Carotenoids serve as accessory light-harvesting pigments in photosynthesis absorbing light in the blue-green spectral region and efficiently transferring energy to neighbouring chlorophylls. In the light-harvesting complex LHCII of higher plants there are a large number of possible pathways between the lowest excited singlet states of the different carotenoids and chlorophylls a and b. We have made fluorescence upconversion measurements of the excited S2 state decay lifetimes of both lutein and the mixture of xanthophylls extracted from LHCII and dissolved in simple solvents. In benzyl alcohol, chosen as a model of the protein environment, the carotenoid emission shows a major decay component of ~120 fs.
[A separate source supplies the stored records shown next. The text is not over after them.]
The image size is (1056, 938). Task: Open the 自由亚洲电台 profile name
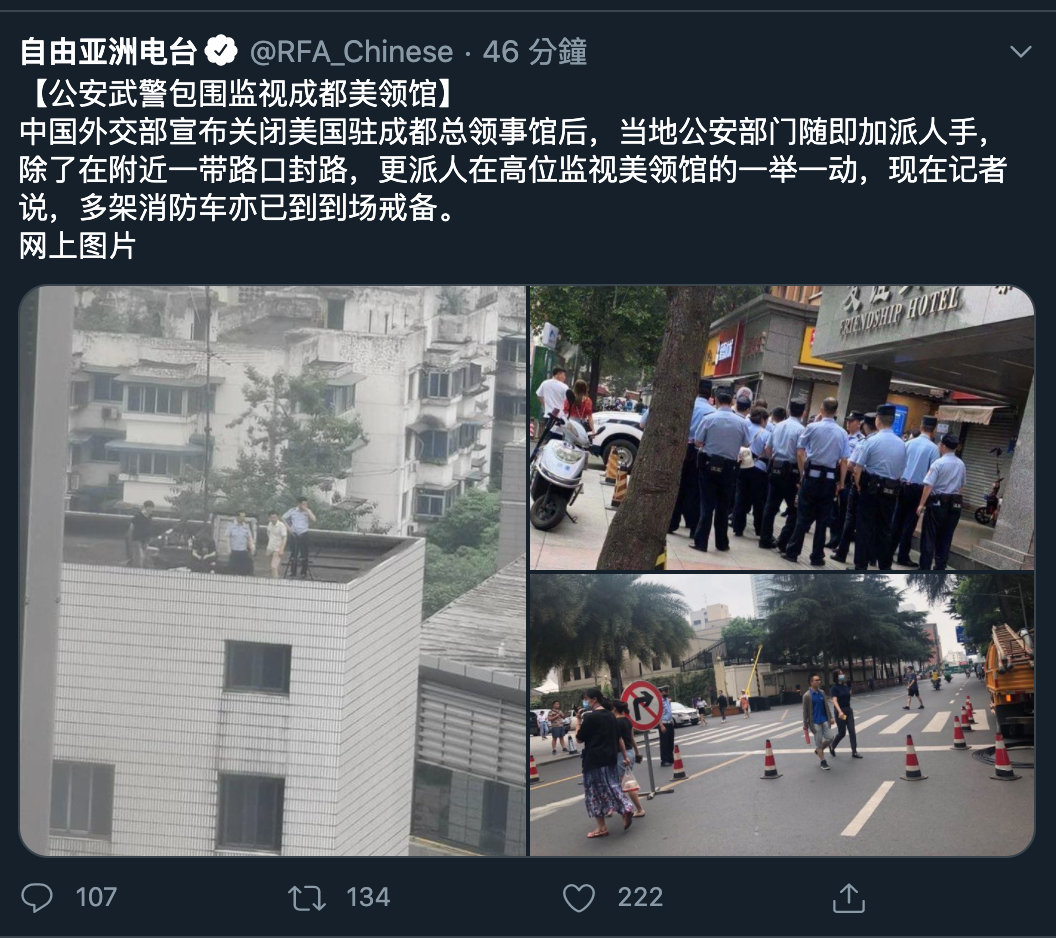(108, 52)
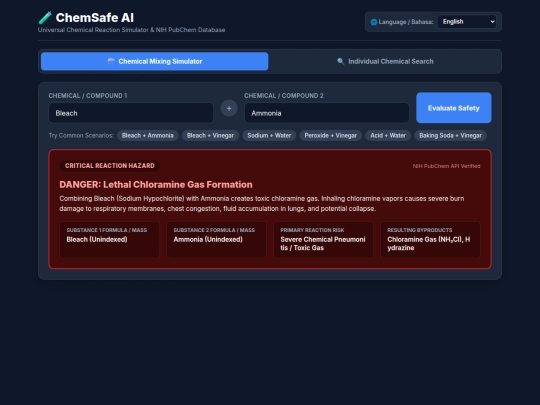The image size is (540, 405).
Task: Choose the Bleach + Vinegar scenario chip
Action: pyautogui.click(x=210, y=135)

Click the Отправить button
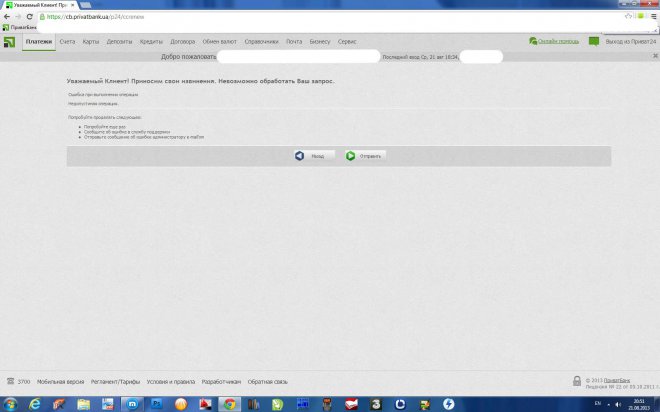365,156
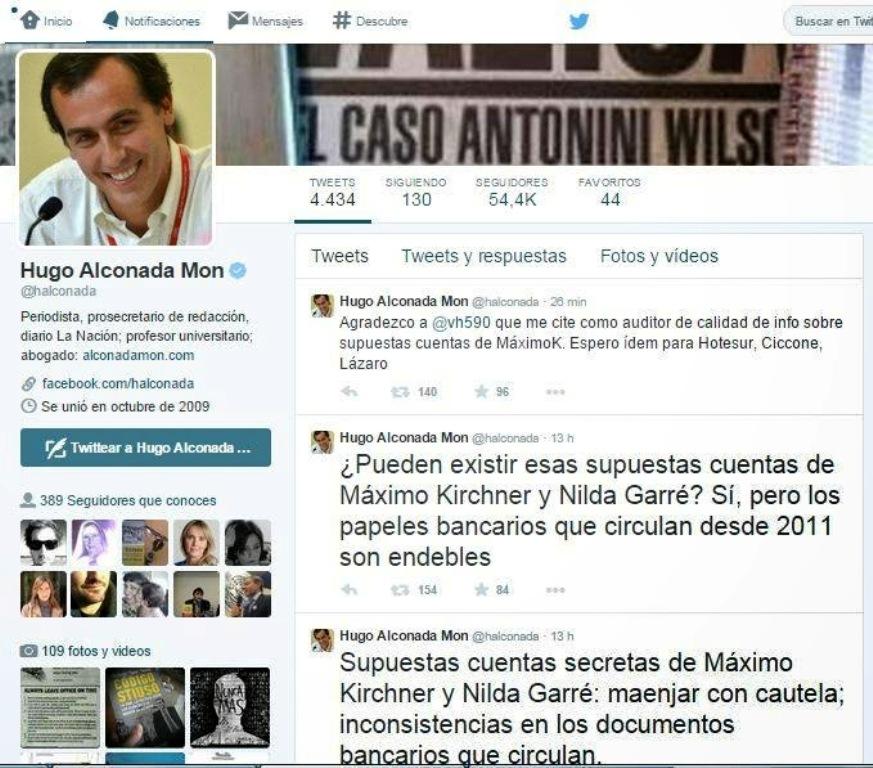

In contrast, the carotenoid emission observed upon excitation of the LHCII trimers at 501 nm was only ~26 fs. The same measurement made after addition of the detergent TX100, which disrupts energy transfer from both chlorophyll b and the xanthophylls to chlorophyll a, resulted in a decay time constant of 116 fs. These results suggest an ultrafast energy transfer pathway from the S2 state of lutein to the chlorophylls with a ~78% efficiency. The emission wavelength dependence of the chlorophyll rise kinetics was also studied after excitation of LHCII at 501 nm, or 470 nm, and the observation of an ultrafast component in the rise kinetics is consistent with energy transfer from the carotenoid S2 state.